Why You Need to Know These "Alternative" Cognitive Tests

You've probably heard plenty about the Wechsler scales and the Stanford-Binet. They're the headliners, the top 40 hits of cognitive assessment. But here's the reality: when you're working as a psychologist, you'll encounter clients who don't fit the standard testing mold. Maybe they have cerebral palsy and can't manipulate blocks. Maybe they're refugees with limited English proficiency. Maybe they're brilliant kids with autism who perform poorly on traditional verbal tests but can solve complex visual puzzles. For these clients, those famous tests might completely miss the mark—like trying to measure someone's cooking skills by asking them to describe recipes over the phone instead of letting them into the kitchen.

This lesson covers the cognitive assessments that fill in those gaps. Understanding these tools isn't just about passing the EPPP; it's about being prepared for the actual diversity of people you'll serve. Let's break down what you need to know.

Understanding the Specialized Individual Tests

The PASS Theory Test: CAS2

The Cognitive Assessment System, Second Edition (CAS2) works for kids ages 5 to 18 and takes a different approach than you might be used to. Instead of measuring "intelligence" as one big thing, it's based on how the brain actually processes information—specifically, the neuropsychologist Luria's four cognitive functions.

Think of it like assessing someone's smartphone abilities. You wouldn't just ask "How good are they with phones?" You'd want to know: Can they plan ahead (setting up systems of folders and calendars)? Can they pay attention (filtering notifications without getting distracted)? Can they process multiple things at once (comparing several GPS routes simultaneously)? Can they handle step-by-step sequences (following a multi-step recipe app)?

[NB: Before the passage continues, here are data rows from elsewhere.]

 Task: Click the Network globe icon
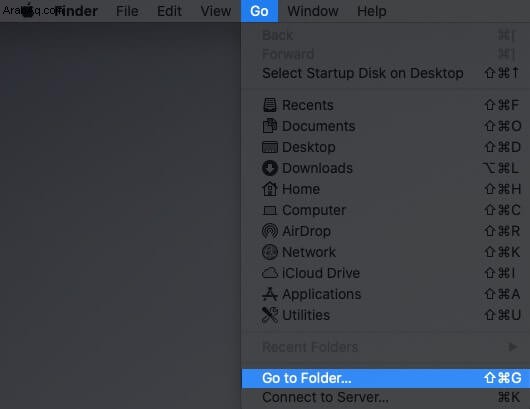(270, 252)
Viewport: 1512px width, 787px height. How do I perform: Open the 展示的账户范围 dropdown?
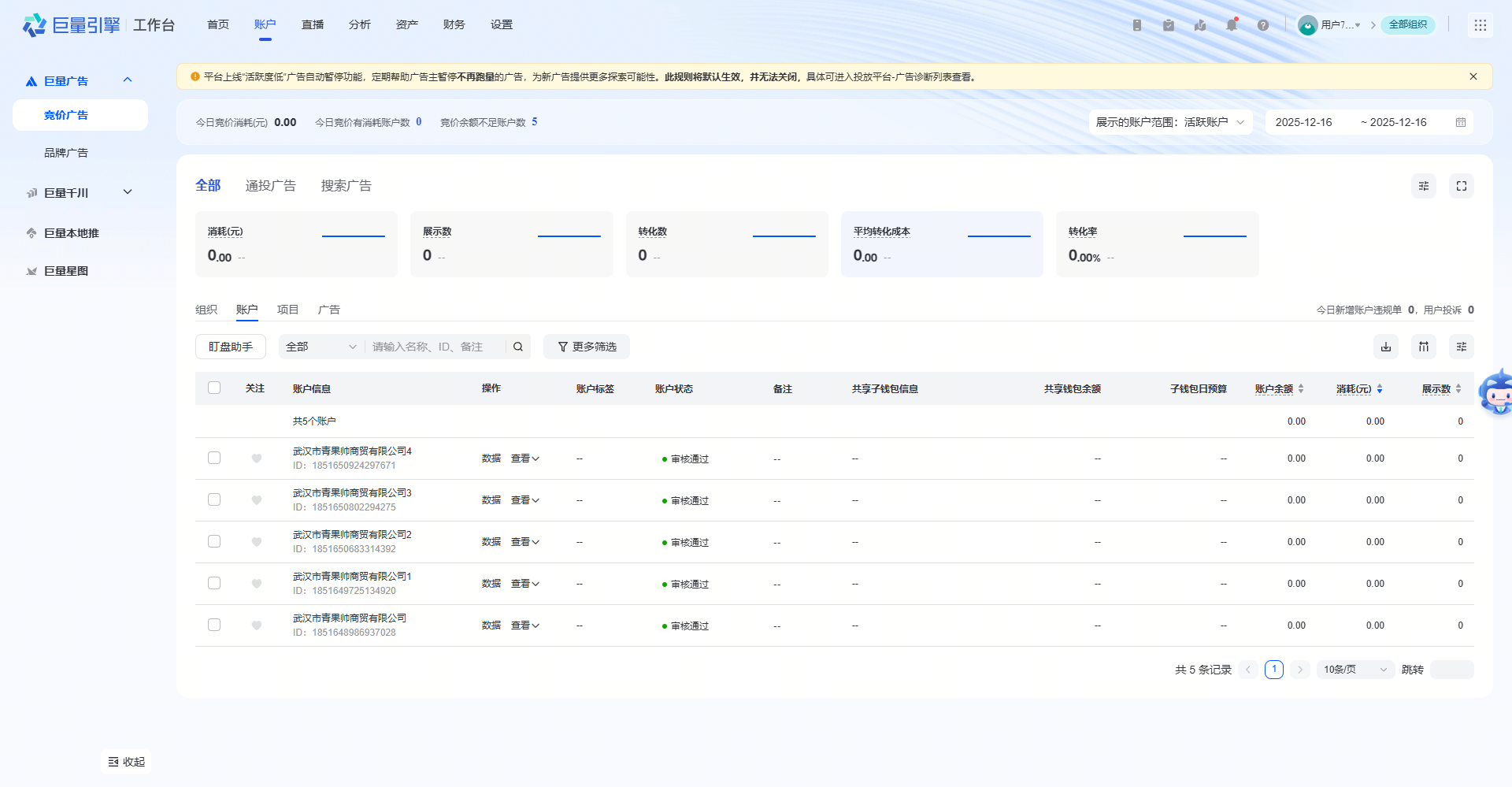[1170, 122]
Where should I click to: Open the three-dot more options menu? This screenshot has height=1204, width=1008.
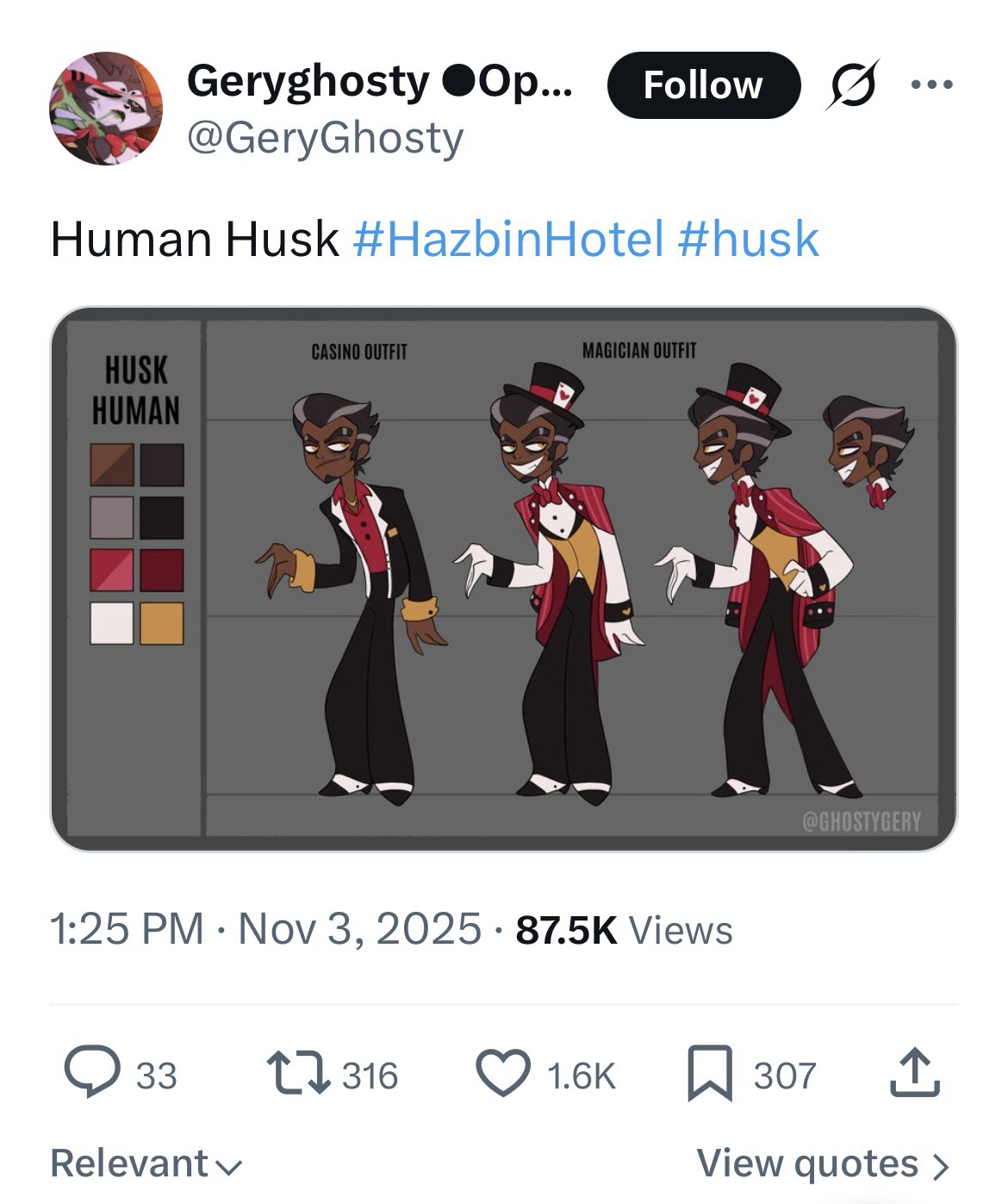[931, 84]
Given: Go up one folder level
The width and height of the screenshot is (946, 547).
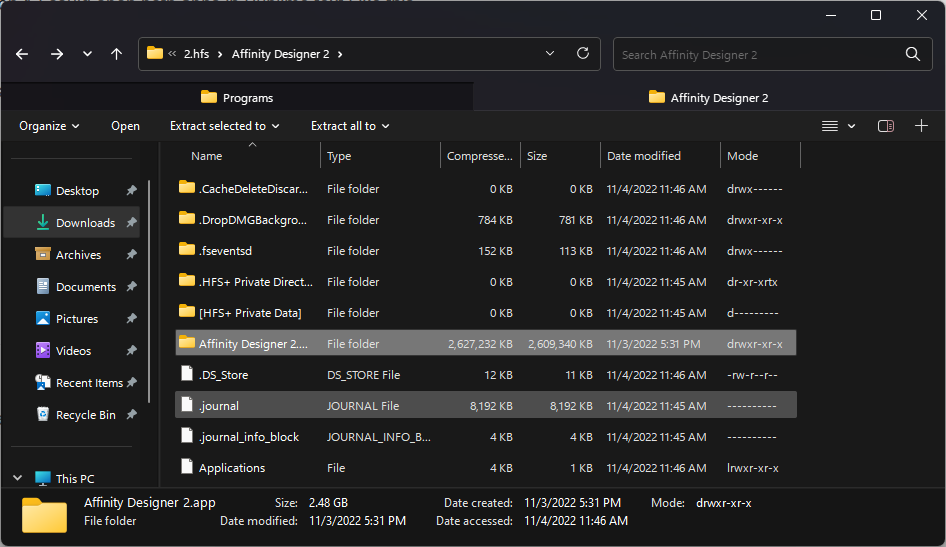Looking at the screenshot, I should coord(116,54).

That's what PASS stands for:

  • Planning: Think executive function, organizing, strategizing
  • Attention: Maintaining focus and resisting distractions
  • Simultaneous processing: Seeing the big picture, handling multiple pieces of information at once
  • Successive processing: Following sequences, handling information one step at a time

This test is particularly useful when you suspect specific processing deficits rather than global intelligence issues. A teenager might have strong planning abilities but struggle with successive processing, which helps target interventions more precisely than a general IQ score would.

The Picture-Pointing Tests: PPVT-5 and CMMS

The Peabody Picture Vocabulary Test-Fifth Edition (PPVT-5) measures receptive vocabulary—meaning, do you understand words when you hear them? The examiner shows four pictures and says a word. The person just points to the matching picture. That's it. No talking required. No writing. No fine motor skills needed.

Age range? Incredibly broad: 2 and a half years old all the way to 90+. This is your go-to when someone has speech problems, motor impairments, or you need a quick estimate of verbal ability without the pressure of producing language.

Here's a practical scenario: You're assessing an older adult who's had a stroke affecting their speech. They're frustrated because they know what they want to say but can't get the words out. The PPVT-5 can help you understand whether their language comprehension is intact even though their expression isn't. That distinction matters enormously for treatment planning.

The PPVT-5 is also co-normed with the Expressive Vocabulary Test-Third Edition (EVT-3), which means you can directly compare someone's ability to understand words versus produce them using matched norms.

The Columbia Mental Maturity Scale-Third Edition (CMMS) operates on a similar principle for younger kids (ages 3 and a half to almost 10). Show them a card with 3-5 pictures. They point to which one doesn't belong. No talking. No fine motor skills.

This test was originally designed for children with cerebral palsy, but it's useful for any child with motor impairments, sensory issues, speech problems, or limited English. When a child can't hold a pencil or form words clearly, this test helps you see their reasoning ability without those barriers getting in the way.

The Cultural Fairness Champions: KABC-II, Leiter-3, and Raven's

These three tests are your tools when cultural bias or language barriers might contaminate the results. Let's look at each:

Kaufman Assessment Battery for Children, Second Edition (KABC-II) is for kids 3 to almost 19 years old. It was specifically designed to minimize cultural content and reduce the need for verbal responses. You can interpret results using either the Cattell-Horn-Carroll model (which you might know from research psychology) or Luria's neuropsychological model.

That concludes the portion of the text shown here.